Similarly, the urban heat island assessment highlighted the multi-scale advantages of heat dissipation strategies. In alignment with recent studies on the urban heat mitigation benefits of energy efficiency measures in buildings (Baniassadi et al. 2022), the leverage of urban heat sinks has a combined positive effect on the buildings’ energy use (lowering the dependence on active cooling systems) and urban temperatures (reducing the heat released into the urban canyon). The analyzed case study showed that, together with the low-energy cooling provided, the heat sinks provide a 1% reduction in the outdoor discomfort hours (UTCI>26), which lowered the buildings’ cooling demand by 1%. These percentages could potentially be larger for more energy-intensive building uses.

5.2. Limitations and future work

The proposed multi-domain workflow presents both limitations and opportunities that should be tackled in future work by either extending this framework or contributing to existing urban design tools. First, the method could be expanded to a broader array of heat dissipation technologies by calculating the corresponding effective temperatures Teff and overall heat transfer U values. These include alternative versions of the studied systems for example, recent advances in low-cost daytime radiative cooling (Zhai et al. 2017) that can be integrated in naturally ventilated buildings (Fortin et al. 2023) or other integrated heat sinks not explored in this work, such as evaporative cooling. Similarly, the presented framework is, in principle, applicable to existing cities and could thus be further developed in the context of building retrofitting and climate future-proofing.

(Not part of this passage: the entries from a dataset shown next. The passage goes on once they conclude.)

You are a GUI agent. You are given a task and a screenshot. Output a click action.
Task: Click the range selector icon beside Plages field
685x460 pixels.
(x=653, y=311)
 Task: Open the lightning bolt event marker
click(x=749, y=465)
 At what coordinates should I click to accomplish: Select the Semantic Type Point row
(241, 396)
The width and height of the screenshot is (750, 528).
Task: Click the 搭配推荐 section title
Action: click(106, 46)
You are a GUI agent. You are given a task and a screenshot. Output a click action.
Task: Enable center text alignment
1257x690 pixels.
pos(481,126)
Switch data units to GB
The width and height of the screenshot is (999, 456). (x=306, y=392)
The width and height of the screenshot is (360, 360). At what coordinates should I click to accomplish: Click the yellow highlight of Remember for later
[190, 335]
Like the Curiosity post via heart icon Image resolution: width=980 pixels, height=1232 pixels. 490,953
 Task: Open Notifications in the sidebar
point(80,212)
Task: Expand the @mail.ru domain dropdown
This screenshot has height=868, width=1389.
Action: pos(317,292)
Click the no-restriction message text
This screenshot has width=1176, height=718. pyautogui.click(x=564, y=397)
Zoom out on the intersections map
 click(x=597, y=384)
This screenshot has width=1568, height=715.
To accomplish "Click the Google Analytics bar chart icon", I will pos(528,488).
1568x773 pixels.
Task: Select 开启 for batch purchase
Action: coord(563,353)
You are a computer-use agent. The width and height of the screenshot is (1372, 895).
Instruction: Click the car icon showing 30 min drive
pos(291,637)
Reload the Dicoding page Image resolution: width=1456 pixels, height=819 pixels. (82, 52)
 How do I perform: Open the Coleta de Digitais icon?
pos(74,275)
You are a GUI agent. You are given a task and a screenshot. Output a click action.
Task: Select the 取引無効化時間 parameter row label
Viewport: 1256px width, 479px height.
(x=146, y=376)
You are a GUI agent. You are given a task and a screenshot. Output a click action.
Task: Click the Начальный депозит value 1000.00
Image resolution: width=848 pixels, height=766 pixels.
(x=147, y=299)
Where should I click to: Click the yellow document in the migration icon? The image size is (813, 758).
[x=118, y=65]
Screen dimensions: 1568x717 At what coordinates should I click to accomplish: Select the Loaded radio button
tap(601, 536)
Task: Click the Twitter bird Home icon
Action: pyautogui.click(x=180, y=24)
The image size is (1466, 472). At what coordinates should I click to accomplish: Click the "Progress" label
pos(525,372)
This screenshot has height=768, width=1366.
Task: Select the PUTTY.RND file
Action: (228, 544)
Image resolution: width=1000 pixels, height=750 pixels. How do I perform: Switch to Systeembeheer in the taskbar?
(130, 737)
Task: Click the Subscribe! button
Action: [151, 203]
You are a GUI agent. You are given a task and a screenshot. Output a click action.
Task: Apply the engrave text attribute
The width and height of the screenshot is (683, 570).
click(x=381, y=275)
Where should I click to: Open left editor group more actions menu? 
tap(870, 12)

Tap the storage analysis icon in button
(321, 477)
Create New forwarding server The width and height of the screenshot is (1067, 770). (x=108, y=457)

Concerning the limitations, it is important to keep in mind the assumptions made by the chosen analytical models (see sections 3.3.1. and 3.3.2) and their associated margin of error. More importantly, future versions of this method should include the consideration of seasonal regeneration strategies for the ground cooling (extracting heat for space heating during winter, or producing domestic hot water, among others) and guidelines on the adequate spacing between integrated HGHE at a neighbourhood scale. From an implementation point of view, embedding water pipes inside structural elements comes with an associated leakage risk that can become complex to repair. This problem is commonly overcome through a series of safety measures, such as over-pressurizing the circuit before casting the concrete or creating registration points, as well as using appropriate piping materials for instance, high-density polyethylene (Brandl 2006). Finally, a more extensive parametric study should consider the interaction between multiple urban design variables and adding socio-architectural evaluation parameters (Bardhan et al. 2018). While the results presented here show that buildings with higher plan area density (λp) tend to perform better from a heat dissipation perspective, neighbourhoods with lower λp offer space for larger green areas, providing an essential infrastructure for urban heat mitigation and social gathering. Future versions of this method will hopefully provide solutions to these and many other multi-domain design challenges that lead toward a more sustainable and resilient urban environment.

As the need for cooling increases globally, a societal shift is needed from conventional air conditioning systems to alternative heat dissipation strategies that are affordable and that do not warm up our cities further. This paper has presented a method to design and simulate two well-studied systems integrated within structural components, demonstrating the possibility of leveraging the ground as a seasonal sink and the universe as an infinite sink to cool cities globally, especially those in temperate and hot-dry climates.

Disclosure statement

No potential conflict of interest was reported by the author(s).

Data availability statement

The data that support the findings of this study are available from the corresponding author upon reasonable request.

Additional information

Funding

This work was supported by Edward H. Linde (1962) Presidential Fellowship - Office of Graduate Education, Massachusetts Institute of Technology; Homer A. Burnell (1928) Presidential Fellowship - Office of Graduate Education, Massachusetts Institute of Technology.